| BREVE ESERCIZIO 1 |
Secondo l'articolo su Matera 2019, in quale luogo si terrà la festa di venerdì 20 dicembre?
| BREVE ESERCIZIO 2 |
Per favore, prosegui l'articolo su Matera 2019 riprendendo subito dopo l'ultima frase riportata.

Matera 2019 inizia a dicembre
Matera 2019 ha lo sguardo proiettato in avanti. Certo, si celebra tutto quanto è stato fatto nei mesi scorsi, ma anche e soprattutto si guarda al futuro.
Si avvicina il giorno in cui Matera 2019 festeggerà, insieme a tutti i cittadini, la conclusione di un’esperienza emozionante come quella della Capitale Europea della Cultura. L’appuntamento è fissato per venerdì 20 dicembre alla Cava del Sole, con una grande festa che richiama specularmente quella che si tenne dodici mesi fa per inaugurare l’anno.
UNA FESTA DI IMMAGINI E SUONI
A rendere letteralmente visibili i risultati di Matera 2019 verranno a supporto, nel corso della festa, un’ora e mezzo di immagini tratte dalle oltre novanta ore filmate nel corso di cinquecento eventi che si sono svolti nella città dei Sassi: un numero abnorme, che però costituisce “soltanto” la metà degli appuntamenti realizzati nel corso dell’anno, esattamente dal 19 gennaio al 19 dicembre 2019.
Ma non ci saranno solo le immagini: a celebrare l’anno di Matera sono annunciati anche grandi nomi della musica, sui quali vige – nel momento in cui scriviamo – ancora il massimo riserbo. Tre musicisti italiani e due europei performeranno per circa 20 minuti ciascuno sulle immagini di fondo, fino al concerto conclusivo che vedrà i cinque talenti insieme sul palco.
Insomma, nessuno spoiler per non guastare la festa. Chiaro invece l’obiettivo, come spiegano dalla Fondazione Matera Basilicata 2019: “Raccontare come la musica, linguaggio universale con cui si sono aperte le celebrazioni di Matera 2019, abbia cambiato il suo modo di essere dal passaggio dall’analogico al digitale”.
TRA UTOPIA E FUTURO REMOTO
Tredici giorni prima, il 7 dicembre, sempre alla Cava del Sole, sarà il momento per ragionare in maniera meno frenetica proprio sul rapporto fra digitale e cultura, con una grande conferenza che metterà a confronto specialisti e protagonisti – e ancora una volta i cittadini – di questa lunga e coinvolgente avventura.
Ma perché proprio la musica è esemplare in questa transizione e interconnessione fra analogico e digitale in campo culturale? Fino all’avvento dei supporti di registrazione – dal seminale fonautografo di Édouard-Léon Scott de Martinville del 1857 al magnetofono, passando dai supporti più diversi come il vinile, l’audiocassetta e il CD –, la musica era pura immaterialità.
Lo sguardo è proiettato in avanti: certo, si celebra tutto quanto è stato fatto nei mesi scorsi, ma anche e soprattutto si guarda al futuro.
Quello che stiamo iniziando a comprendere è che il Novecento è stato soltanto una piccola parentesi in un percorso che è presto tornato a essere privo di fisicità: basti pensare alla smaterializzazione sempre più ampia della musica e della sua diffusione, da YouTube a Spotify.

| DATI FORNITI |
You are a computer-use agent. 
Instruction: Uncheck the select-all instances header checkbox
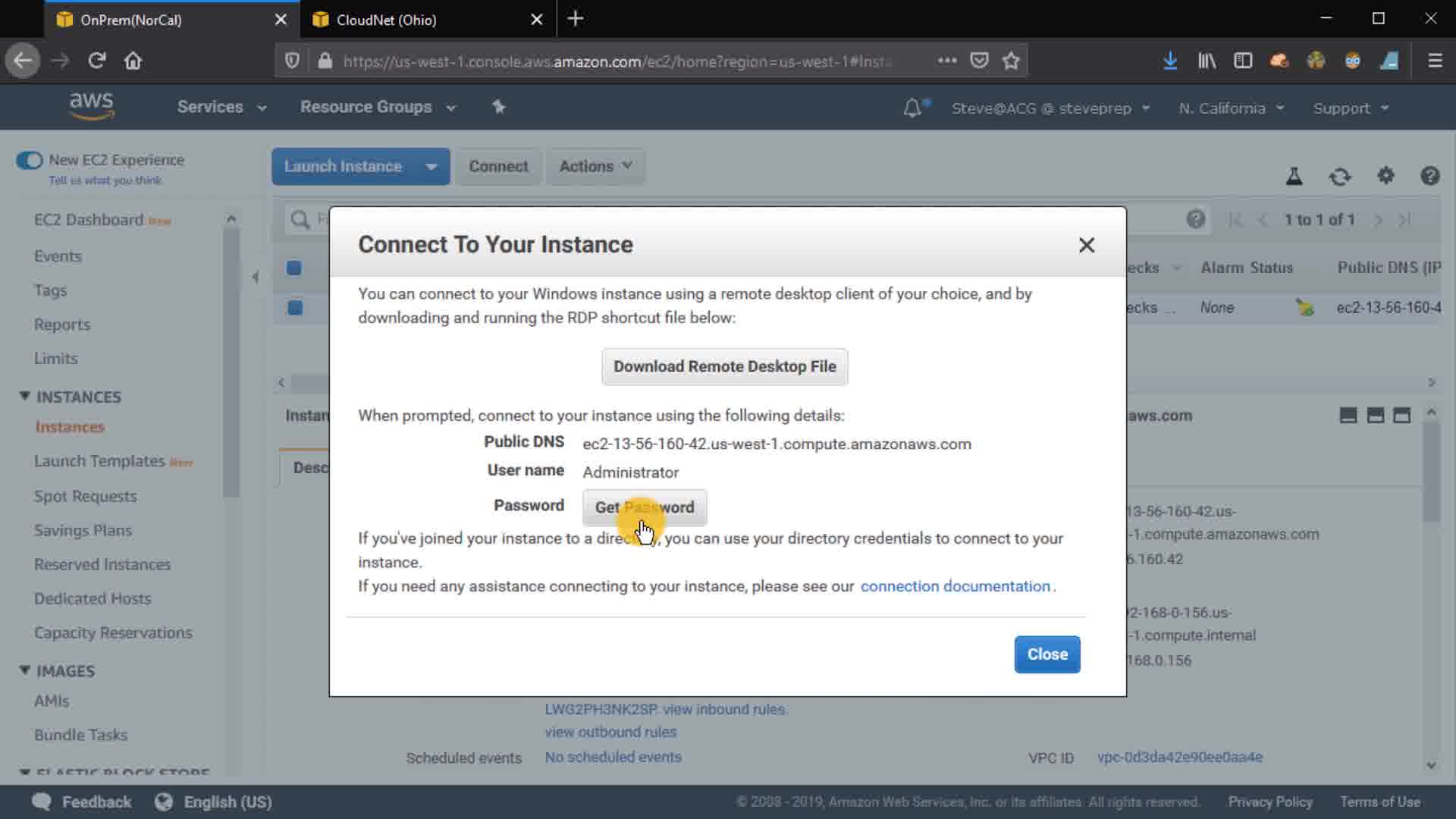coord(294,268)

| RISPOSTA FINALE 1 |
Alla Cava del Sole.

| RISPOSTA FINALE 2 |
Si tratta di una utopia o della sua versione da incubo, una distopia? Come al solito, si può osservare questa ennesima rivoluzione da punti di vista diametralmente opposti. Certo, c’è la distopia che riguarda ad esempio la difficoltà per gli artisti a vedersi riconosciuti i legittimi diritti di proprietà intellettuale; ma, d’altro canto, il live, il concerto dal vivo, l’esecuzione in presenza degli autori sono fenomeni che hanno riacquistato una centralità fondamentale.
UN ANNO LUNGO UN SECOLO
Se a fare da collante principale fra le iniziative del 7 e del 20 dicembre sarà dunque la musica, le due settimane conclusive di Matera 2019 saranno punteggiate da inesauste iniziative, tutte sotto il comune denominatore dell’Open Culture Festival. Nel corso del quale si potrà partecipare ai workshop organizzati da grandi player della comunicazione e tecnologia digitale, alla presentazione di alcune start-up nate durante il 2019 e al passaggio di testimone con Galway e Rijeka 2020, le prossime Capitali Europee della Cultura.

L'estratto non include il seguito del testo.